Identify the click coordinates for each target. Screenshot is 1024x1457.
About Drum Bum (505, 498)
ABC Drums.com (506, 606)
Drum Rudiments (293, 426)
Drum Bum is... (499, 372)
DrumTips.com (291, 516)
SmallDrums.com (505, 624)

**Problem description:** Each line of the material above should be restated word for word.

**Your response:**
Identify the click coordinates for each target. Screenshot is 1024x1457.
About Drum Bum (505, 498)
ABC Drums.com (506, 606)
Drum Rudiments (293, 426)
Drum Bum is... (499, 372)
DrumTips.com (291, 516)
SmallDrums.com (505, 624)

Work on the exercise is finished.